EXERCISE: From the book review below, set down word for word the part starting with "Klein's analysis is" and going on through "strong public support.".

START PASSAGE FOR REVIEW

Socialist Propaganda and Misrepresentation July 17, 2008 5 out of 18 found this review helpful
From Johan Norberg, "The Klein Doctrine."
Naomi Klein's The Shock Doctrine purports to be an expose of the ruthless nature of free-market capitalism and its chief recent exponent, Milton Friedman. Klein argues that capitalism goes hand in hand with dictatorship and brutality and that dictators and other unscrupulous political figures take advantage of "shocks"--catastrophes real or manufactured--to consolidate their power and implement unpopular market reforms. Klein cites Chile under General Augusto Pinochet, Britain under Margaret Thatcher, China during the Tiananmen Square crisis, and the ongoing war in Iraq as examples of this process.
Klein's analysis is hopelessly flawed at virtually every level. Friedman's own words reveal him to be an advocate of peace, democracy, and individual rights. He argued that gradual economic reforms were often preferable to swift ones and that the public should be fully informed about them, the better to prepare themselves in advance. Further, Friedman condemned the Pinochet regime and opposed the war in Iraq.
Klein's historical examples also fall apart under scrutiny. For example, Klein alleges that the Tiananmen Square crackdown was intended to crush opposition to pro-market reforms, when in fact it caused liberalization to stall for years. She also argues that Thatcher used the Falklands War as cover for her unpopular economic policies, when actually those economic policies and their results enjoyed strong public support.

END PASSAGE FOR REVIEW
START PROVIDED INFORMATION

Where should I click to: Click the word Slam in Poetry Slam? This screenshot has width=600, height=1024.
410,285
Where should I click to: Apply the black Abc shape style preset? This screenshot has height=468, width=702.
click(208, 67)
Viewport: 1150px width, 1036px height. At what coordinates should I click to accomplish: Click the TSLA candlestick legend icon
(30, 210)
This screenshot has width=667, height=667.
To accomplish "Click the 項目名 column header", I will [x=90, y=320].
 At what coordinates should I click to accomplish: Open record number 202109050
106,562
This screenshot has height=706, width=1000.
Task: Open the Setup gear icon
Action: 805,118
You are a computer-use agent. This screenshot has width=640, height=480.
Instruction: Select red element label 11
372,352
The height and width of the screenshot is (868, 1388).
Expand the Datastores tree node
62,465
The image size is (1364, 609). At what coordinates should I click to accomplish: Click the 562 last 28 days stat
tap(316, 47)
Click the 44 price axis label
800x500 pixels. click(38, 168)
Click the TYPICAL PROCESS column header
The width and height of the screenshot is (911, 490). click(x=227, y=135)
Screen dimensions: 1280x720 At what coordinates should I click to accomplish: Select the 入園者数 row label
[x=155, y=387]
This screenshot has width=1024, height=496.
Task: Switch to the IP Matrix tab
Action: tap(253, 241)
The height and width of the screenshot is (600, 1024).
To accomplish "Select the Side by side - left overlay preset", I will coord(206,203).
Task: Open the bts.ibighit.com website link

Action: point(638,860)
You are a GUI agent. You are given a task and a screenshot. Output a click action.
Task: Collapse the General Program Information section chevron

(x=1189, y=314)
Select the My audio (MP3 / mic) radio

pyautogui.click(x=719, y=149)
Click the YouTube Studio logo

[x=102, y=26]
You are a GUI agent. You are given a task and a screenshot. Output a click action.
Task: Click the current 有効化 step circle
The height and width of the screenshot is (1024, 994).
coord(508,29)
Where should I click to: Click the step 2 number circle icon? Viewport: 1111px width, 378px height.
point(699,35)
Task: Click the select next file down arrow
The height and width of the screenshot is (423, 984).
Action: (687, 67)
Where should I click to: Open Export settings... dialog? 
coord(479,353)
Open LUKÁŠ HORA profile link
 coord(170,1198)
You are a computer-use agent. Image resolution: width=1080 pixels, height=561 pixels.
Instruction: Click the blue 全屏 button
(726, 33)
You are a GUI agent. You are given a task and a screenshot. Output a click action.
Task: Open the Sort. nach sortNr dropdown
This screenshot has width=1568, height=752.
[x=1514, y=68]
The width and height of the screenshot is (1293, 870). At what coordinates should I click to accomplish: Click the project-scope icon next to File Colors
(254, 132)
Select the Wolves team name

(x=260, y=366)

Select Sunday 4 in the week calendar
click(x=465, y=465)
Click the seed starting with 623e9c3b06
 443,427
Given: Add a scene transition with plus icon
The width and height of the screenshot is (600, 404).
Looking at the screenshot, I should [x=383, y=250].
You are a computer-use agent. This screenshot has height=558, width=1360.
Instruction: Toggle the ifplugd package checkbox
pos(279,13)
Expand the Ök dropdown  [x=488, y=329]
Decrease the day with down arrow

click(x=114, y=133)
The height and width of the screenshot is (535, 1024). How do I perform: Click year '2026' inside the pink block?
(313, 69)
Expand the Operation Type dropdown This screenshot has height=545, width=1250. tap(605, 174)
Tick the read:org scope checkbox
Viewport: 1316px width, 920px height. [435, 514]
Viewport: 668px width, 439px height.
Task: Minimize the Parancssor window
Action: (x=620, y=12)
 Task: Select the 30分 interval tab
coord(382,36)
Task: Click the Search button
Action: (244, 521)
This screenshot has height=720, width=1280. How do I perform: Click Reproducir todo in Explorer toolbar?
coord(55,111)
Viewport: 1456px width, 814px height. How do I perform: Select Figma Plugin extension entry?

END PROVIDED INFORMATION

FINISHED TASK:
Klein's analysis is hopelessly flawed at virtually every level. Friedman's own words reveal him to be an advocate of peace, democracy, and individual rights. He argued that gradual economic reforms were often preferable to swift ones and that the public should be fully informed about them, the better to prepare themselves in advance. Further, Friedman condemned the Pinochet regime and opposed the war in Iraq.
Klein's historical examples also fall apart under scrutiny. For example, Klein alleges that the Tiananmen Square crackdown was intended to crush opposition to pro-market reforms, when in fact it caused liberalization to stall for years. She also argues that Thatcher used the Falklands War as cover for her unpopular economic policies, when actually those economic policies and their results enjoyed strong public support.